Work request 1: Summarize the article on balance classes for older adults in two sentences.
Work request 2: Continue the article on balance classes for older adults from its last sentence.

Document excerpt:
Aging Well fitness instructor Carol Baily demonstrates one of many exercises meant to help older adults improve their stability and strength in the N'Balance Basic class.

Tamera Manzanares

Aging Well fitness instructor Carol Baily demonstrates one of many exercises meant to help older adults improve their stability and strength in the N'Balance Basic class.

Aging Well: Aging Well, CMC team up to offer more fitness classes


— Beverly Lehrer-Brennan, of Steamboat Springs, injured her knee 30 years ago, but it wasn't until arthritis set in that the injury began to limit her active lifestyle.

Following knee surgery, Lehrer-Brennan set to work regaining mobility through physical therapy and exercise, including water aerobics, Tai Chi and N'Balance, a fitness class offered through the Northwest Colorado Visiting Nurse Association's Aging Well program.

Lehrer-Brennan, a ski instructor, opted for the Advanced N'Balance class offered through Colorado Mountain College. She has nearly completed her second run of the 10-session course, which has helped her get back on the slopes and into other activities she enjoys.

"I would recommend it for everybody. ... It can give you back a quality of your life," she said. "When you have that taken away from you, it's kind of scary."

Though balance can be lost because of aging, inactivity, injury or disease, it can be regained through physical activity and exercises aimed at rebuilding a person's strength, mobility and confidence.

In an effort to reach more older adults with balance problems, particularly those who are more frail and at risk of falling, Aging Well and CMC have added a Basic N'Balance class to this fall's college offerings.

Another new class, Arthritis Aquatics, aimed at relieving joint pain and stiffness through water exercise, will be offered as a CMC class at Old Town Hot Springs.

How balance works

The body's brain, muscles and bones work together to maintain a person's balance. This system depends on sensory information provided by eyesight, the workings of the inner ear and a person's internal sense of spatial orientation (sense of space independent of vision), according to the American Physical Therapy Association.

Issues related to aging, such as ailing eyesight, poor posture and inactivity are the most common causes of balance problems.

Diseases such as diabetes, which can numb a person's feet and legs, can impair balance, while joint stiffness resulting from arthritis, injuries or surgery on the hips, knees or feet can make a person more vulnerable to falls.

Some medications, including heart and blood pressure medicines, also may increase a person's fall risk because of side effects such as drowsiness and dizziness.

Maintaining or improving balance by becoming stronger and more flexible is important in preventing falls and debilitating injuries that severely can limit a person's independence and quality of life or result in death.

The balance challenge

N'Balance was developed as part of a Balance and Mobility program at the Center for Successful Aging at California State University, Fullerton.

Raw data:
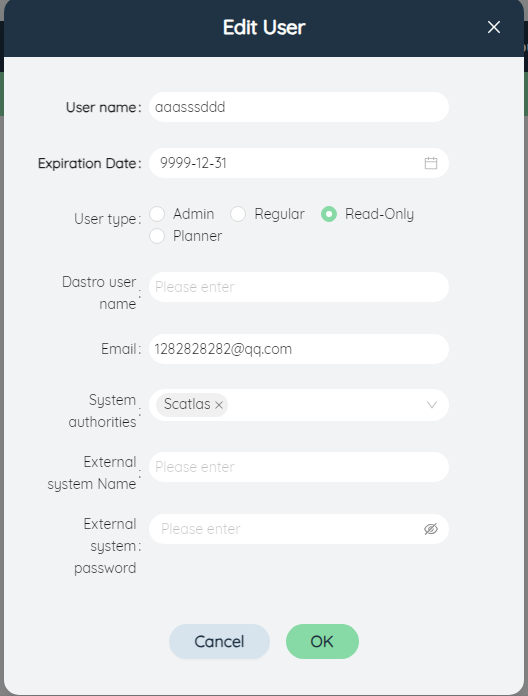Click the Cancel button

(219, 641)
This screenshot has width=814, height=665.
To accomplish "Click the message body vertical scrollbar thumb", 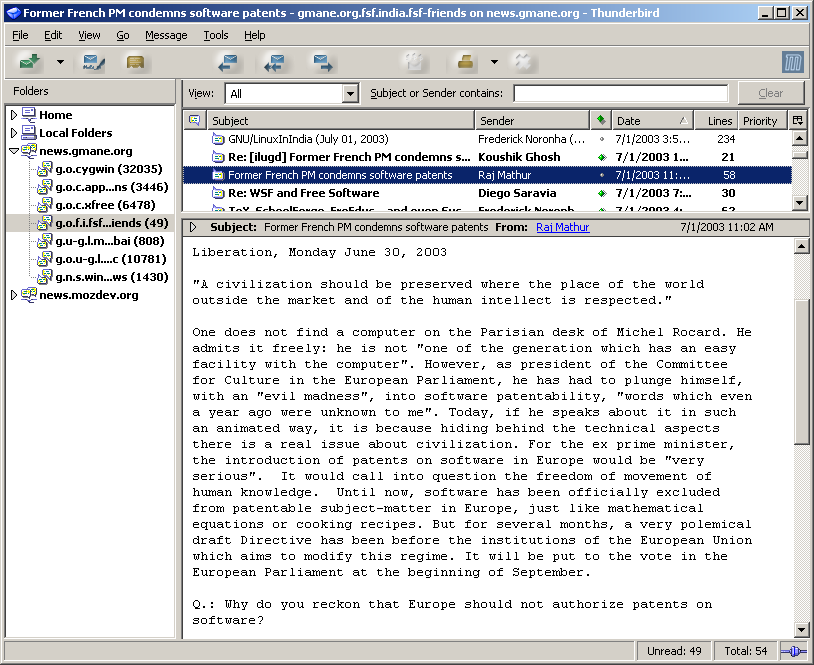I will coord(801,370).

Reply 1: After knee surgery, Steamboat Springs ski instructor Beverly Lehrer-Brennan regained her mobility through exercise, including the Advanced N'Balance class that the Northwest Colorado Visiting Nurse Association's Aging Well program offers through Colorado Mountain College. Because balance lost to aging, inactivity, injury or disease can be regained through exercise, Aging Well and CMC have added a Basic N'Balance class for frailer older adults at risk of falling, as well as an Arthritis Aquatics class at Old Town Hot Springs.

Reply 2:
Sponsored by the VNA, Aging Well fitness instructors receive training in N'Balance, Arthritis Aquatics, Tai Chi and other classes at the Academy for Older Adult Wellness Programming in Glenwood Springs.

Basic N'Balance aims to improve balance in individuals who are vulnerable to falling because of illness, surgical procedures or past falls. The class consists of simple poses and exercises mostly done from a chair or large exercise ball.

The class is ideal for individuals who have become less active and, as a result, have experienced muscle weakness and stiffness. Because of past falls or conditions such as osteoporosis, they may have avoided some activities for fear of falling.

While legitimate, these fears can perpetuate a cycle of inactivity that will make a person even more at risk of falling, according to the American Physical Therapy Association.

The Basic N'Balance class provides a safe and engaging environment for these individuals to rebuild the strength, flexibility and confidence to enjoy more activities.

Following a partial knee replacement, tennis professional Carol Baily, of Steamboat Springs, joined an N'Balance class to help rehabilitate her knee. She now leads the Advanced N'Balance class at CMC.

"Tennis is getting harder and harder on my body, and this is a good way for me to stay in shape and work with people," she said.

Using more challenging props and exercises, the Advanced N'Balance class focuses on helping older adults maintain or regain their ability to participate in their favorite physical activities.

"In the advanced class, you're really compromising your balance right off the bat," Baily said.

Participant Lehrer-Brennan has enjoyed the variety and challenges of the exercises, as well as the social aspect of conquering difficult moves with other participants.

"It puts you in so many situations, and you have to work through it," she said. "One day, I may not be able to bend down with my knees as much. The following week, I can go down a little bit more. It's a process."